---------- Data to examine ----------

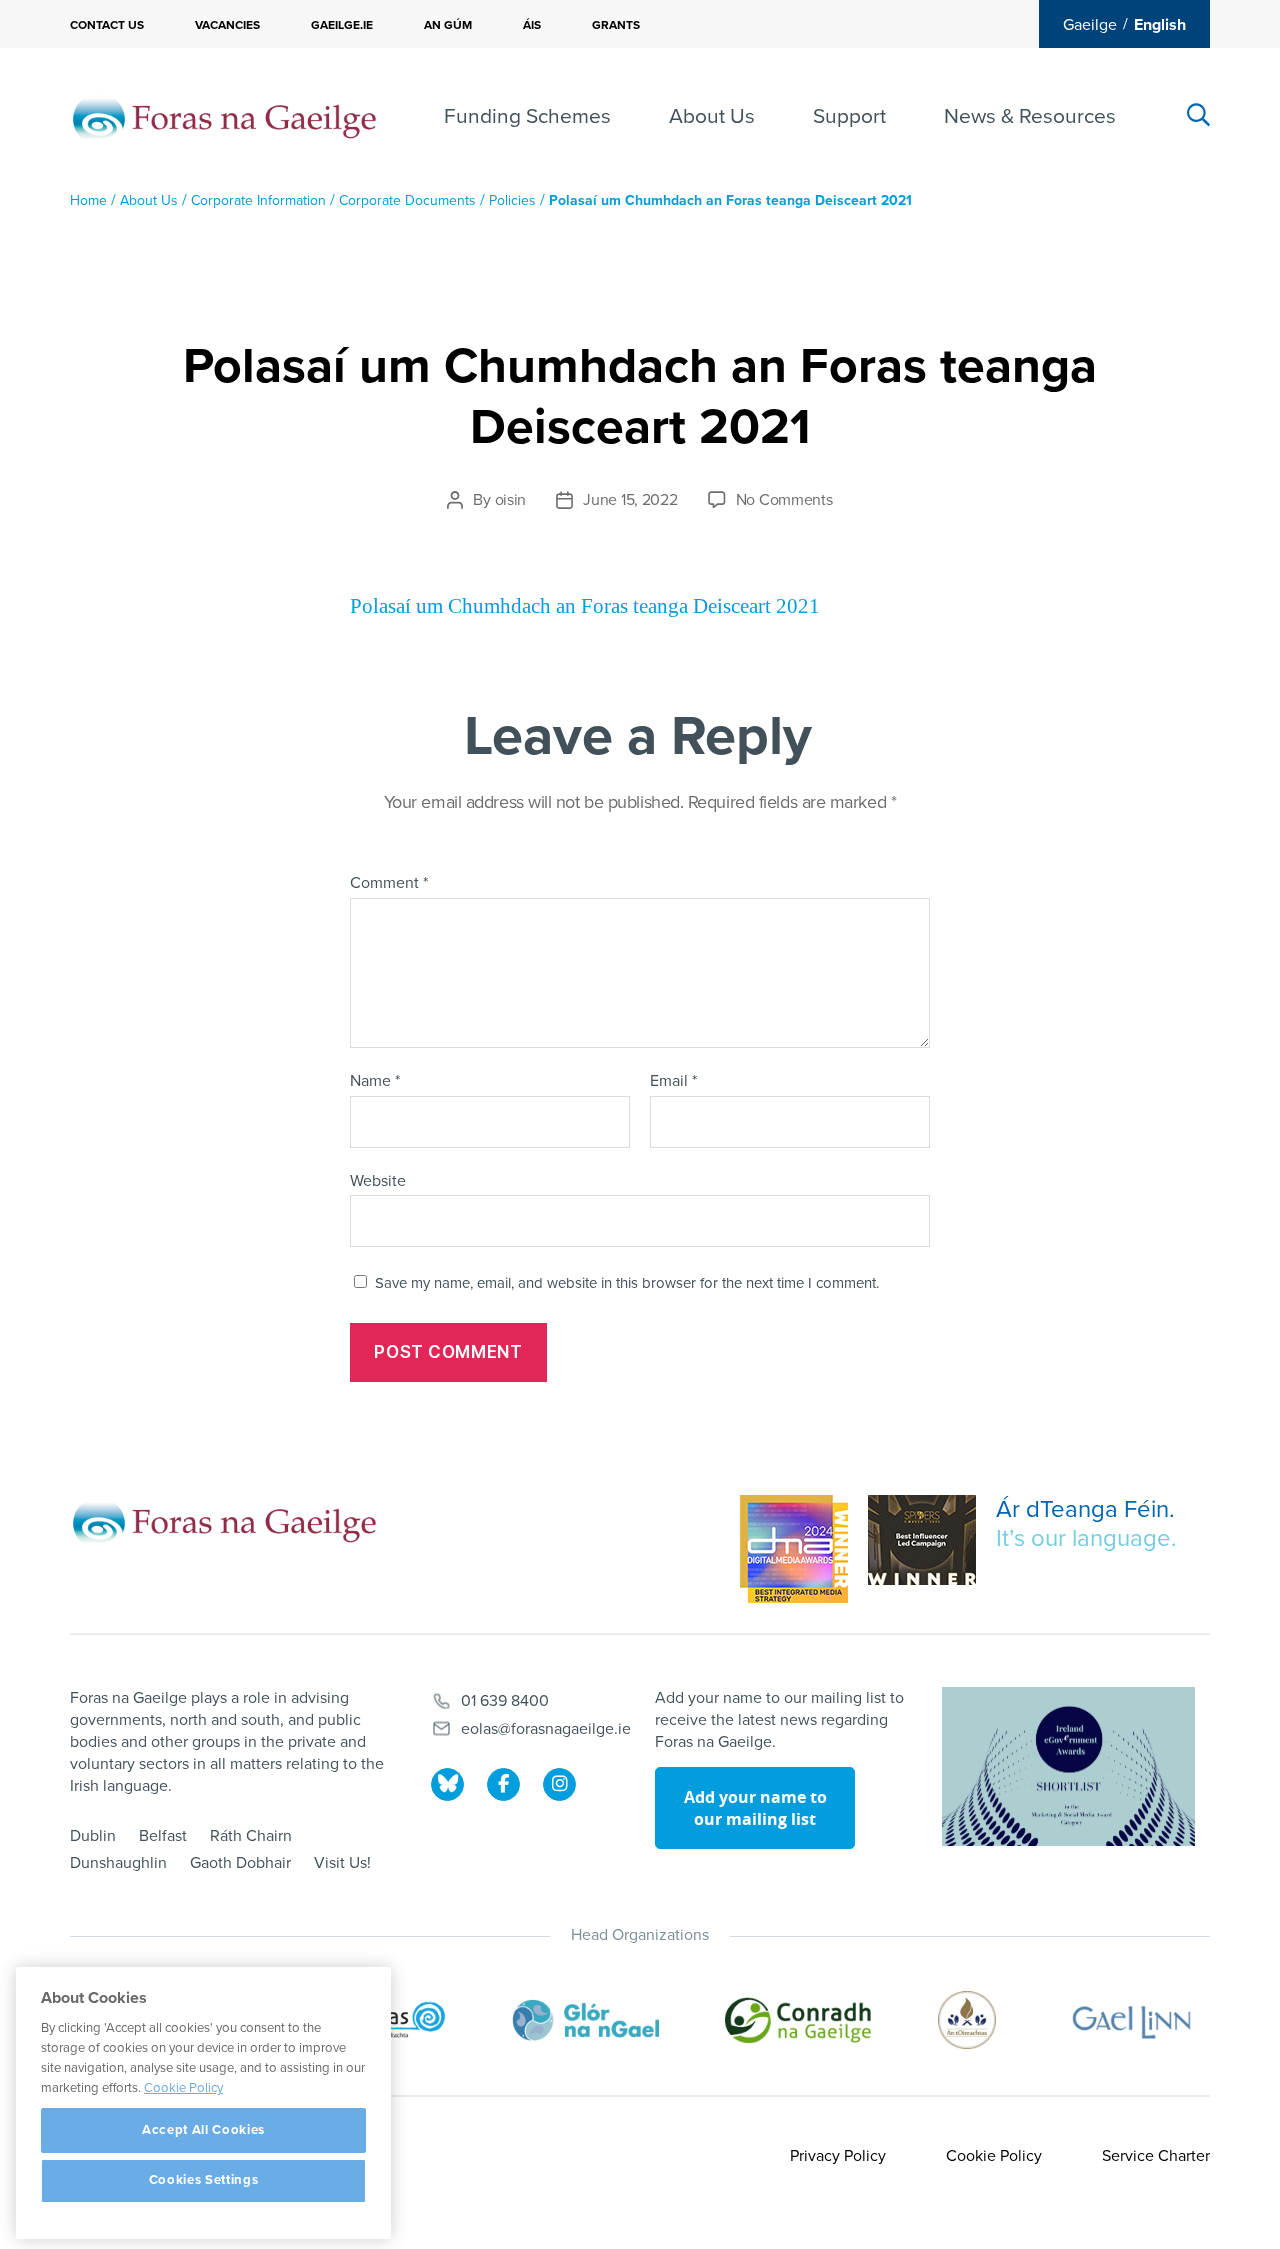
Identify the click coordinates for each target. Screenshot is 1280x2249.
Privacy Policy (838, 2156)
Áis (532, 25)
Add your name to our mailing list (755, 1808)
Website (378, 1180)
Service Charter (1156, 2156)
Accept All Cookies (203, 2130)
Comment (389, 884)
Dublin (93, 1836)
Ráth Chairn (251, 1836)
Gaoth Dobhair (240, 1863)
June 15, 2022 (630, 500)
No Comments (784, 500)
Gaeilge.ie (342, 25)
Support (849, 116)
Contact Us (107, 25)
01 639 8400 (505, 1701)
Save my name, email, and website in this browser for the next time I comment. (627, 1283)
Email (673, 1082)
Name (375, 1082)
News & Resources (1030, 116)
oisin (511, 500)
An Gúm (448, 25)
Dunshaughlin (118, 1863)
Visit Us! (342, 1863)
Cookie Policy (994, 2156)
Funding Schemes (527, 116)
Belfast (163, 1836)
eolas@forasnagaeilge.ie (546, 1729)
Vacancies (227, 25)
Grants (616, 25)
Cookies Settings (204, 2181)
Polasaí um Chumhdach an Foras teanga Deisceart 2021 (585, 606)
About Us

----------

### [Work instructions]
Write out every line from the data above that includes "Cookies".

### [Written reply]
Accept All Cookies (203, 2130)
Cookies Settings (204, 2181)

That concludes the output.